The Jomon period in Japan spanned the European Mesolithic, Neolithic and early Bronze Age periods put together and the pot’s fantastical shape evokes blazing flames, flowing water, or perhaps the crests of cockerels.
This is the first time it has gone on display outside Japan.
Also featured will be fragments of exquisite clay figurines, known as dogu in Japanese.
These have been found at Jomon settlements and stone circles and it has been suggested they may have represented earth goddesses or spirits, for use in fertility or healing rituals.
It is believed that many dogu were intentionally broken and scattered during ceremonies.
The exhibition also explores more recent connections between Stonehenge and Japan through the art of Japanese woodblock printer Yoshijiro Urushibara who worked in Britain in the 1920s and British archaeologist William Gowland.

Gowland used the techniques he had learnt in Japan to influence the way in which he carried out excavations and interpreted the evidence at Stonehenge at the dawn of the 20th century.
Martin Allfrey, senior curator for English Heritage, said: “Exploring what is happening elsewhere in the prehistoric world is key to understanding the significance of Stonehenge.

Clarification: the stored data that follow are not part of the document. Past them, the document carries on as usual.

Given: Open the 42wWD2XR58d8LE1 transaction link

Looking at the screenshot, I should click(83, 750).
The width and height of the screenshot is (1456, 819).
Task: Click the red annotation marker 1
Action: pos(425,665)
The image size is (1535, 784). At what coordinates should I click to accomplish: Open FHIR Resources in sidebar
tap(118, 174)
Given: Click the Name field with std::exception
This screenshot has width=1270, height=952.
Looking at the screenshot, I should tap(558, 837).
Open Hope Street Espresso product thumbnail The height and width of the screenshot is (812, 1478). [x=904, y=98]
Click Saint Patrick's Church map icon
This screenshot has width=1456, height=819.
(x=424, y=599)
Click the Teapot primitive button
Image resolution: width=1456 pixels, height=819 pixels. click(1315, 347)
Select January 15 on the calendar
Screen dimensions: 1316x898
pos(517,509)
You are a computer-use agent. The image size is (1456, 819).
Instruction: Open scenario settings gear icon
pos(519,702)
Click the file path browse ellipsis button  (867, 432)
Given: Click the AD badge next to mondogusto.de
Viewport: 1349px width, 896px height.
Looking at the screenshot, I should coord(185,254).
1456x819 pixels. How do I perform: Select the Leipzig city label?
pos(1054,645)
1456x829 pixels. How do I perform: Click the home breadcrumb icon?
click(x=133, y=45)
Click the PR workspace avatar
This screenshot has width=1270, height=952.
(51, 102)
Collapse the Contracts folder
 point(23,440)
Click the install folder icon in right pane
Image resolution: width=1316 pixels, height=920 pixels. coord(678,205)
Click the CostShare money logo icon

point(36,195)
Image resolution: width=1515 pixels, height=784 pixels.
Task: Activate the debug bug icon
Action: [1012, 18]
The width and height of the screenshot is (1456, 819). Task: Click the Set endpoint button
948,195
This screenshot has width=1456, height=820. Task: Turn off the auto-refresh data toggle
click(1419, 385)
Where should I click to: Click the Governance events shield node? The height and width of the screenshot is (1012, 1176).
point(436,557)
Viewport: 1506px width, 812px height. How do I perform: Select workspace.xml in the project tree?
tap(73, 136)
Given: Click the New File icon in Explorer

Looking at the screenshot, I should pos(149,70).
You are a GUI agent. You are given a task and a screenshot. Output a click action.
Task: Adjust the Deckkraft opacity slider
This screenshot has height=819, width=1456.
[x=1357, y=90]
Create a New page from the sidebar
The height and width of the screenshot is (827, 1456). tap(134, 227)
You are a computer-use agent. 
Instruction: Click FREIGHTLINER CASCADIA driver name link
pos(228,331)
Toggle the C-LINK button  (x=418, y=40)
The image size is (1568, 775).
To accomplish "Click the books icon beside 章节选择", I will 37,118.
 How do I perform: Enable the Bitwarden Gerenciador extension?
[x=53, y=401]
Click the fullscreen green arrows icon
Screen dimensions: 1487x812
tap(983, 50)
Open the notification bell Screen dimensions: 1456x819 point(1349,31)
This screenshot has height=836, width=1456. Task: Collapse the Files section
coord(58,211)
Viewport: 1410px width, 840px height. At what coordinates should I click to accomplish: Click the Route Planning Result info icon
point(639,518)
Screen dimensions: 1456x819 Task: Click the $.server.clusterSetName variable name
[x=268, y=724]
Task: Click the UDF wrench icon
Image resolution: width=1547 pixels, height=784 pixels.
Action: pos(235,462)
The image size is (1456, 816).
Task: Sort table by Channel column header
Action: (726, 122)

“It’s tantalising to look at what these extraordinary objects from Japan tell us about the similarities between these communities who, while thousands of miles apart, were perhaps ideologically closer than one might imagine.”
Admission to the exhibition will be free to Stonehenge ticket holders, English Heritage and National Trust England members and Local Resident Pass holders.